VIVENDO E MORRENDO PELA ETERNIDADE
 
Sentado na beira de uma campa, o Dr. Neves observava o vai e vem das pessoas andando pelas ruas estreitas do cemitério, carregando braçadas de flores e montes de velas de todos os tamanhos e cores. Perdera a esposa e um filho em um acidente cerca de dois meses atrás e desde então sua vontade de viver também se fora. Era a primeira vez, depois do enterro, que ele vinha a essa cidade dos mortos, que têm suas ruas traçadas como se fosse uma cidade de vivos. Um sorriso amargo aflorou nos seus lábios ao pensar na ingenuidade das pessoas que depositavam montanhas de flores nos túmulos e acendiam aquele monte de velas, cujo sebo derretido escorria pelas lajes e provocava aquele cheiro nauseabundo que lhe revirava o estômago.

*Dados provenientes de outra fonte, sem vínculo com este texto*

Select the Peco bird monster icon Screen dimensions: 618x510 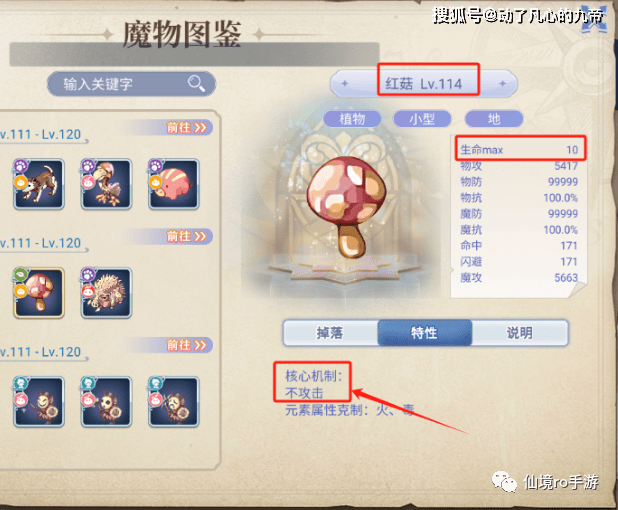coord(106,184)
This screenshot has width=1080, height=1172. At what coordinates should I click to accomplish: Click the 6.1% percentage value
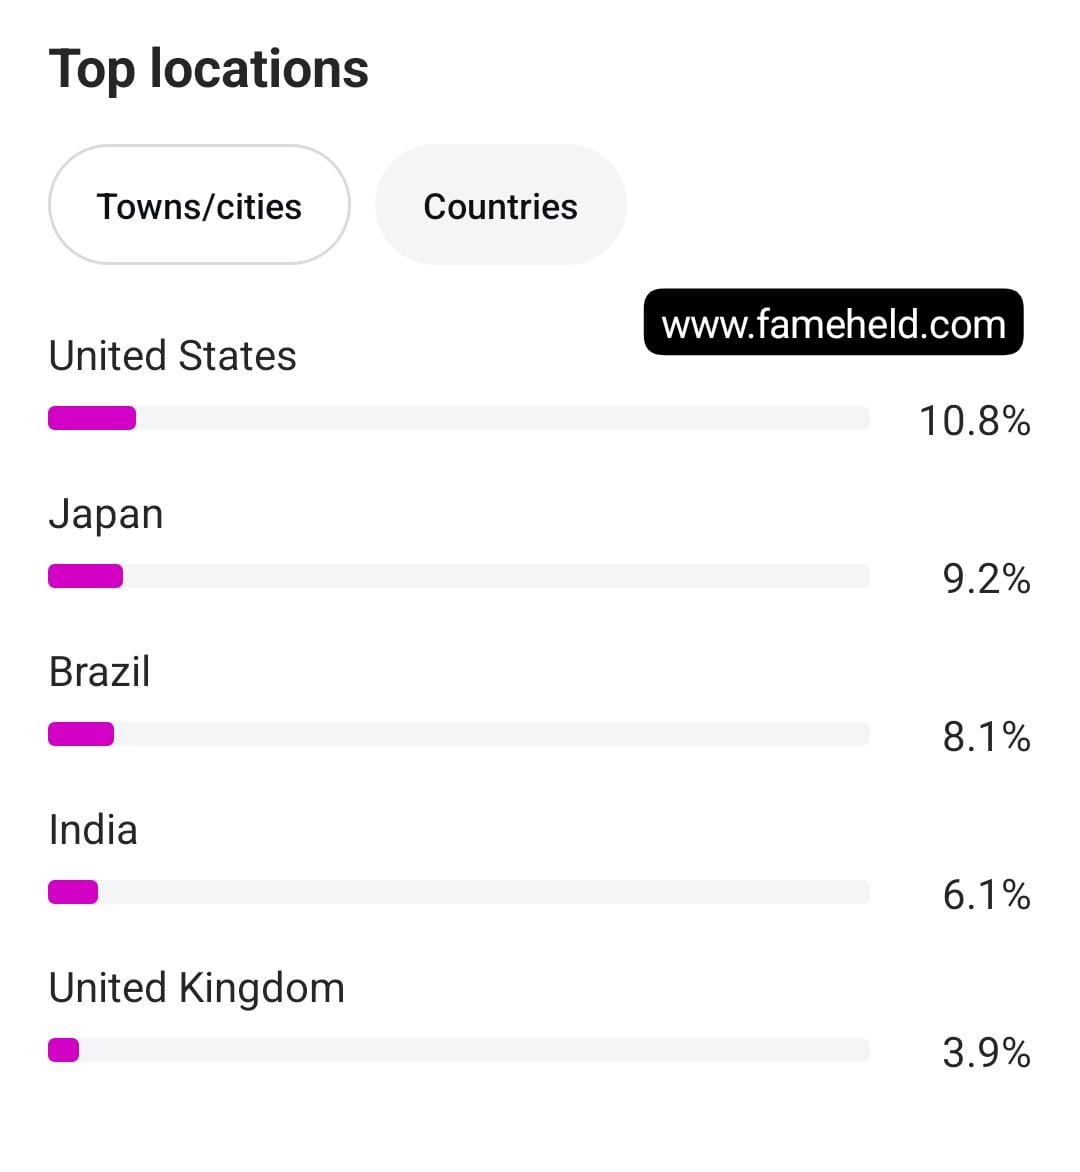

"Quanta besteira," pensava ele. "Quem morreu, morreu. Vira comida de vermes e um monte nojento de ossos, que depois são jogados num ossário, junto com milhões de outros, sem distinção de espécie alguma." Desaparecem assim todas as diferenças, todas as distinções, todas as identidades, restando apenas o que realmente somos neste grande acidente cósmico que é o universo: uma mera ilusão de ser."
Afinal, no ossário daquele cemitério estavam os ossos dos seus ancestrais, os seus amigos, as personalidades que fizeram a história na cidade, todos aqueles que, de alguma forma, um dia pensaram que eram “alguém”. E agora, ninguém conseguiria distinguir quem fora quem, a menos que um teste de DNA fosse feito. "Que triste fim para a arrogância humana," pensava o Dr. Neves.

E ali, logo estariam também os ossos da sua querida esposa e seu amado filho, mortos em um estúpido acidente de carro, um acontecimento fortuito e imponderável, que se abatera sobre ele e ceifara a única coisa em que acreditava e amava. Sim. A vida era mesmo uma coisa fútil, fugaz, vazia e sem sentido.
Em Deus ele nunca acreditou. Religião também não tinha. Ele via Deus como uma mera ilusão criada pela mente do homem para dar a ele uma última esperança quando tudo o mais parece perdido, ou então para justificar e conferir sentido a uma existência que não tem um porquê de existir. Deus, para ele, era uma só uma resposta apropriada para a ignorância que temos sobre a nossa origem, a nossa razão de existir e o destino de toda a experiência humana, que no fim sempre termina daquele jeito, perdida em meio a um ossário.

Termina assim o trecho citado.